So how many different products do you have your name on right now?
Mays: At least a dozen right now. I’m selling real well.
D: And what makes the difference? I mean, what flies, what doesn’t?
Mays: You just don’t know. America votes and America decides. Like, one of my biggest ones … my biggest one, of course, is OxiClean but I would say that Mighty Putty’s been like gigantic for me. We sold 18-million sticks of Mighty Putty just in the last year and a half. So, I mean, it’s a monster. We’re getting ready to shoot a new commercial here in a couple weeks.
My working ratio rate is about six out of every 10 work, which is pretty … it’s like a slugger. I’ll get out there. I mean, if a Major League Baseball player had that kind of average, it’d be huge. There’s a process to what we do and, we ask: Does it have mass appeal? Does it solve a common problem? How big is the audience? That mass appeal is big. Is it demonstrable, you know?
I hear you have a rivalry with Vince Offer, the Shamwow pitchman, who just got arrested for beating a prostitute.
Mays: Well, you can try to knock me off – and he did, with the Shamwow. They’re basically Zorbeez (Mays pitched a product similar to the Shamwow cloth years ago). You know, I had the Quick Chop. He had the Slap Chop. It’s like, I felt him rubbing into my territory but I’ve always taken the high road. I joke around about it but, look, I know the guy. I know he’s a little whatever, but I just … you know, what goes around comes around and I can’t worry about that. Jay Leno even … he’s the one who broke the story to us. So, I’m …

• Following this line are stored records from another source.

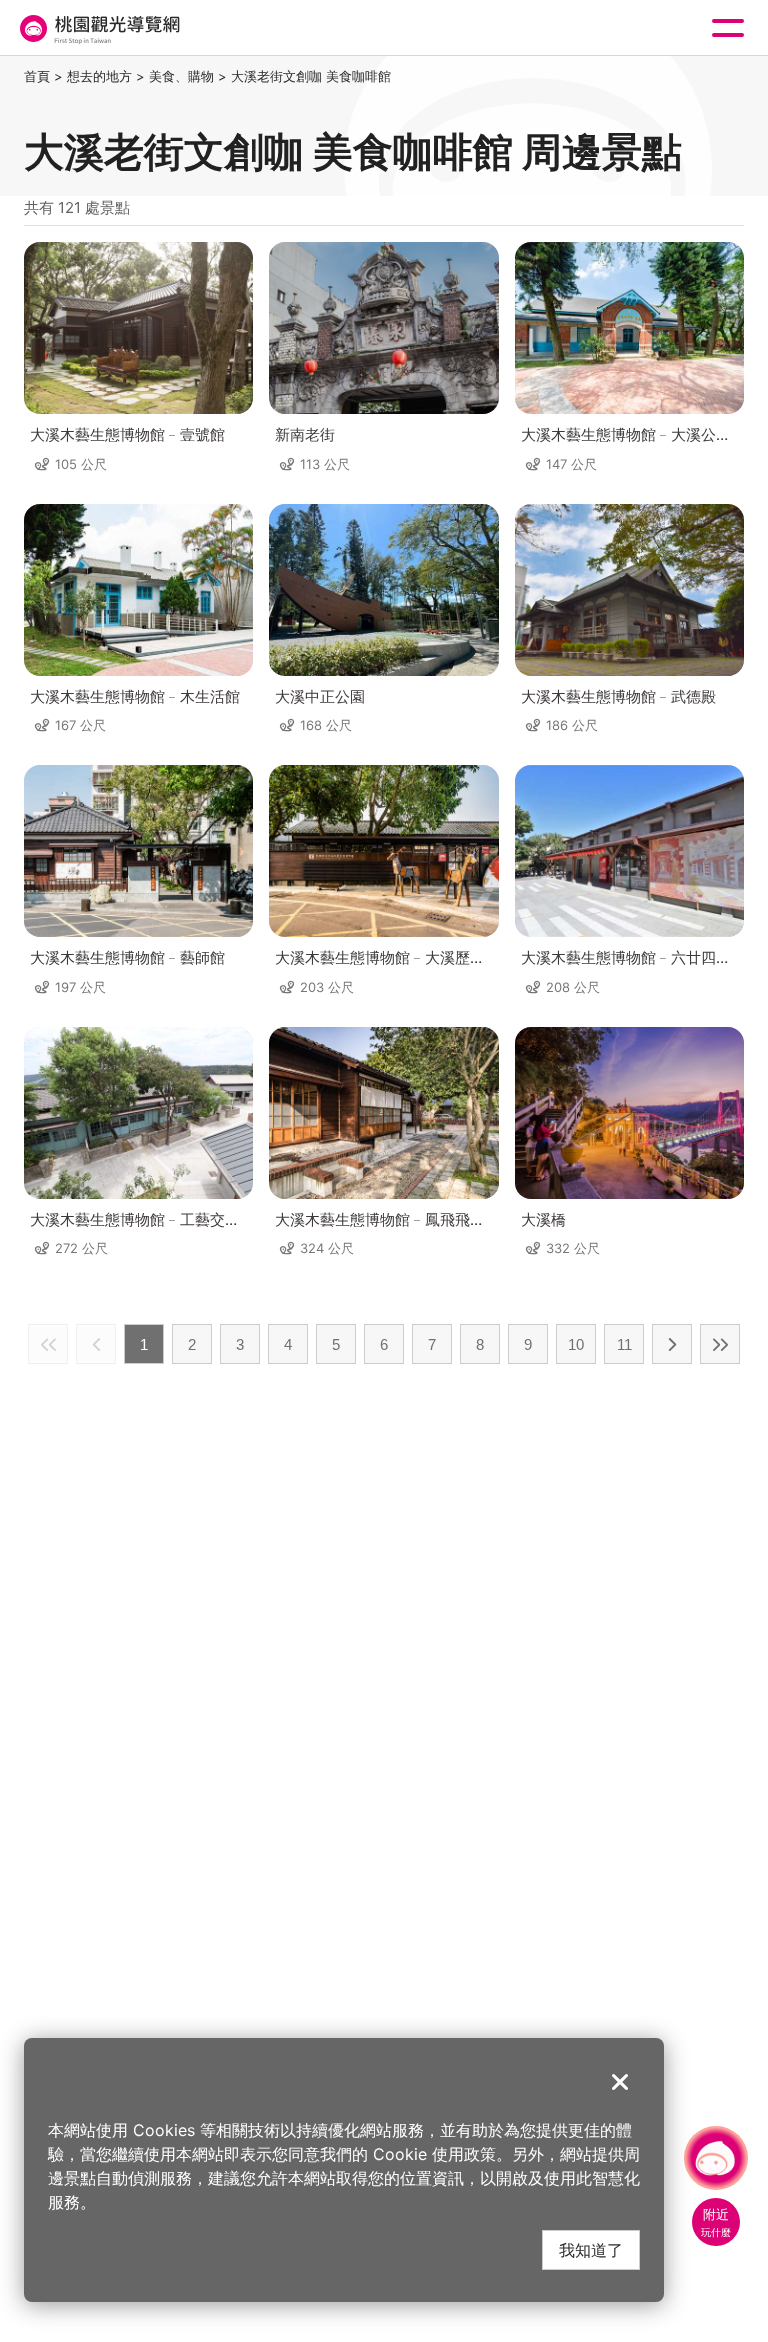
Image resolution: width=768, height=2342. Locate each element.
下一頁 (672, 1344)
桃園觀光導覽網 (98, 28)
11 (624, 1344)
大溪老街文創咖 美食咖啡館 (311, 76)
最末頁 (720, 1344)
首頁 (37, 76)
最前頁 (48, 1344)
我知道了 (591, 2249)
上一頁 (96, 1344)
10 (576, 1344)
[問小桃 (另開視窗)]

D: Right, right. There was talk of a pitch-off, right? Between you and …
Mays: Yeah, I was calling him out, was flushing him out. This had happened a while ago, so he had been ducking me and, you know, I was trying to keep this thing under wraps. I mean, so it’s over. I wish the guy gets help or whatever. I don’t wanna kick the guy while he’s down. And I won’t. I mean, there’s a lot of things I could say negative ‘cause, you know, we had a run-in at the Super Bowl ‘cause we went to the same … in the same box. So we were there and just a couple … he just said some things that just riled me up and everything.

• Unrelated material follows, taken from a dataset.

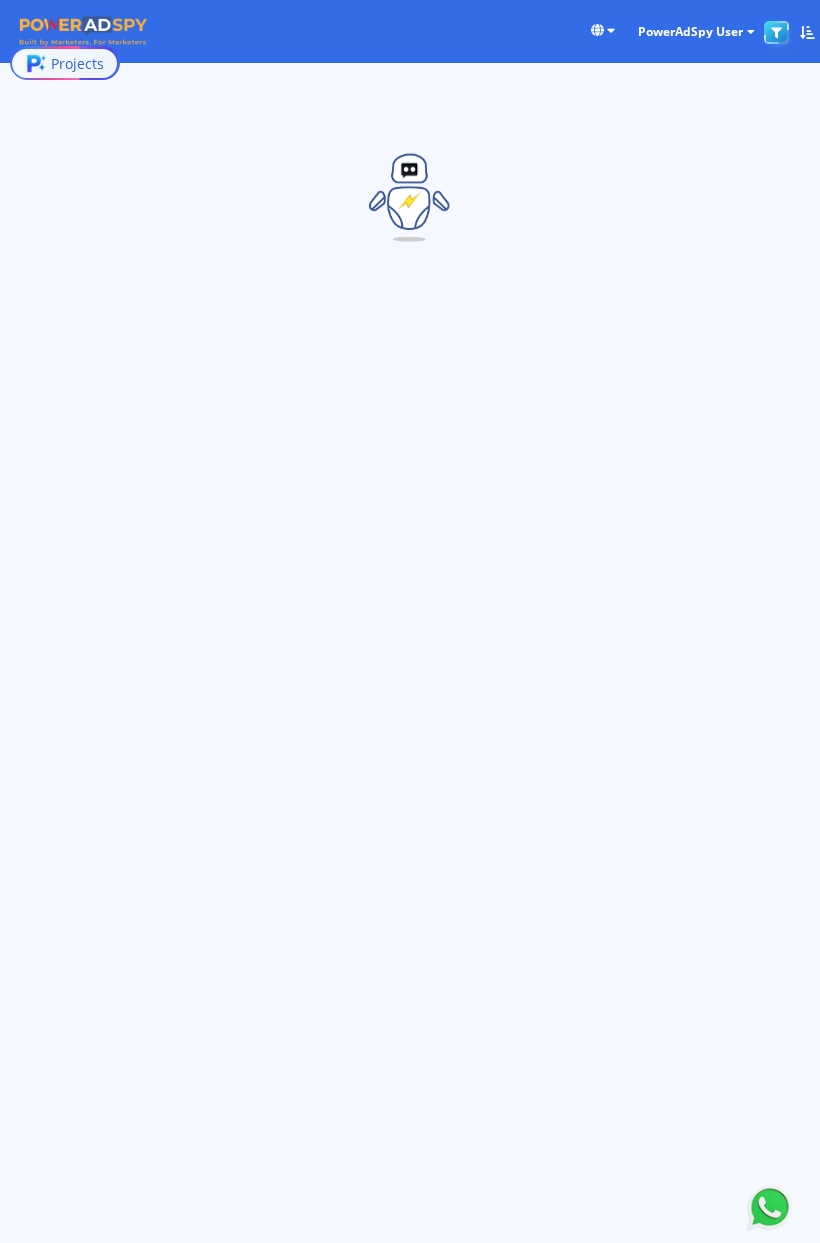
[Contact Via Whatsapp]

D: So he wasn’t respectful?
Mays: You know, look, he’s an unusual guy. I don’t know what possessed him to come after me, but it seems to me that that’s … you know, the first two projects out of the gate were geared toward me. But that’s neither here nor there. I’m just … steady as she goes. Got my fingers crossed for Pitchmen, you know, the series. We’ve been shooting since September, so we’ve been putting a lot of effort into this.